*Records for this exercise*
>>>

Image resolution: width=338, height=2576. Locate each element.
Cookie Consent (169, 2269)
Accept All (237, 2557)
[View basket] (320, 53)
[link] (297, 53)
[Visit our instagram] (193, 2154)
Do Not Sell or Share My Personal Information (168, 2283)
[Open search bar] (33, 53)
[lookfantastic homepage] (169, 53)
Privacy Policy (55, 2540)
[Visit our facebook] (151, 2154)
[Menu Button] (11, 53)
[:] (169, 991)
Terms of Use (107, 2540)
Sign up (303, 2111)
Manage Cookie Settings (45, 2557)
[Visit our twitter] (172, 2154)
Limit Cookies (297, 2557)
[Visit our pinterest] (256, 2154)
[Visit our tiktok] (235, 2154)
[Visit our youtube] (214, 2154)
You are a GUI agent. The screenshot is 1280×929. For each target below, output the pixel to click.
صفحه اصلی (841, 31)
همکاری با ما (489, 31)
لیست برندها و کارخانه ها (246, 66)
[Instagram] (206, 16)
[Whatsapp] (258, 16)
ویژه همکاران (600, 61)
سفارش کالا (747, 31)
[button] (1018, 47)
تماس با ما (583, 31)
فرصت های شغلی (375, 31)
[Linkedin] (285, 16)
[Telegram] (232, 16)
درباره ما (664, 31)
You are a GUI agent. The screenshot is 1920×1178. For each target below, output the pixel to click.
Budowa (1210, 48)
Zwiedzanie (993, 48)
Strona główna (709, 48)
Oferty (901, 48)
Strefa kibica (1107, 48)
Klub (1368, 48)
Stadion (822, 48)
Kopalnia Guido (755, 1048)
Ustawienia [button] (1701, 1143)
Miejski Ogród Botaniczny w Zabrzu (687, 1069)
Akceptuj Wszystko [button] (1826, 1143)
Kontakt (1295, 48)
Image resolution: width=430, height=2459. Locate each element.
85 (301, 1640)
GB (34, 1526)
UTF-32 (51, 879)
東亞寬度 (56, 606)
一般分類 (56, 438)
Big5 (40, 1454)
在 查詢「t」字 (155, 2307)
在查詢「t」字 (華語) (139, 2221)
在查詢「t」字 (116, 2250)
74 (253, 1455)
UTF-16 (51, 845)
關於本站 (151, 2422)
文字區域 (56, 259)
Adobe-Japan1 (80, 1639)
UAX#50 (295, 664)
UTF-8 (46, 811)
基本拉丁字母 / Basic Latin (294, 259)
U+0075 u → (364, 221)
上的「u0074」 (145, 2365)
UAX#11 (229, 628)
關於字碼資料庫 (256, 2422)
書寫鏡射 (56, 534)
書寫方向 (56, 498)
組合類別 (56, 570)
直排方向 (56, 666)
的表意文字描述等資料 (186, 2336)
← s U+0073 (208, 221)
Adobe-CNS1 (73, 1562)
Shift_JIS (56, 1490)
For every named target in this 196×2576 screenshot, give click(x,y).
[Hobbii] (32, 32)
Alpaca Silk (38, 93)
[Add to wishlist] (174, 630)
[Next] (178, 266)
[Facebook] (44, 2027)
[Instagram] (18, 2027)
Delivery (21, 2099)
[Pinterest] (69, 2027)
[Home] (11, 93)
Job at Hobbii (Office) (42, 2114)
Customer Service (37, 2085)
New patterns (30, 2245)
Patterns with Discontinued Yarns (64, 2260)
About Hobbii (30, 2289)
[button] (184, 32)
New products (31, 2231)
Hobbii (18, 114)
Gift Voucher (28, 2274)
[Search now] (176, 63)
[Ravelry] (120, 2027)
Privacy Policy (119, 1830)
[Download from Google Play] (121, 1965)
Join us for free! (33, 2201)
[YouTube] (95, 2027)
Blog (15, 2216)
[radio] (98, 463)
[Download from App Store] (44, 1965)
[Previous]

<<<

*Activity*
Give back exactly the lines above, from the line containing "Limit Cookies (297, 2557)" through the line containing "U+0073 (208, 221)", with both end lines and nothing more.

*Task answer*
Limit Cookies (297, 2557)
[Visit our pinterest] (256, 2154)
[Visit our tiktok] (235, 2154)
[Visit our youtube] (214, 2154)
You are a GUI agent. The screenshot is 1280×929. For each target below, output the pixel to click.
صفحه اصلی (841, 31)
همکاری با ما (489, 31)
لیست برندها و کارخانه ها (246, 66)
[Instagram] (206, 16)
[Whatsapp] (258, 16)
ویژه همکاران (600, 61)
سفارش کالا (747, 31)
[button] (1018, 47)
تماس با ما (583, 31)
فرصت های شغلی (375, 31)
[Linkedin] (285, 16)
[Telegram] (232, 16)
درباره ما (664, 31)
You are a GUI agent. The screenshot is 1920×1178. For each target below, output the pixel to click.
Budowa (1210, 48)
Zwiedzanie (993, 48)
Strona główna (709, 48)
Oferty (901, 48)
Strefa kibica (1107, 48)
Klub (1368, 48)
Stadion (822, 48)
Kopalnia Guido (755, 1048)
Ustawienia [button] (1701, 1143)
Miejski Ogród Botaniczny w Zabrzu (687, 1069)
Akceptuj Wszystko [button] (1826, 1143)
Kontakt (1295, 48)
Image resolution: width=430, height=2459. Locate each element.
85 (301, 1640)
GB (34, 1526)
UTF-32 (51, 879)
東亞寬度 (56, 606)
一般分類 (56, 438)
Big5 (40, 1454)
在 查詢「t」字 (155, 2307)
在查詢「t」字 (華語) (139, 2221)
在查詢「t」字 (116, 2250)
74 (253, 1455)
UTF-16 (51, 845)
關於本站 (151, 2422)
文字區域 (56, 259)
Adobe-Japan1 (80, 1639)
UAX#50 (295, 664)
UTF-8 (46, 811)
基本拉丁字母 / Basic Latin (294, 259)
U+0075 u → (364, 221)
上的「u0074」 (145, 2365)
UAX#11 (229, 628)
關於字碼資料庫 (256, 2422)
書寫鏡射 (56, 534)
書寫方向 (56, 498)
組合類別 (56, 570)
直排方向 (56, 666)
的表意文字描述等資料 (186, 2336)
← s U+0073 (208, 221)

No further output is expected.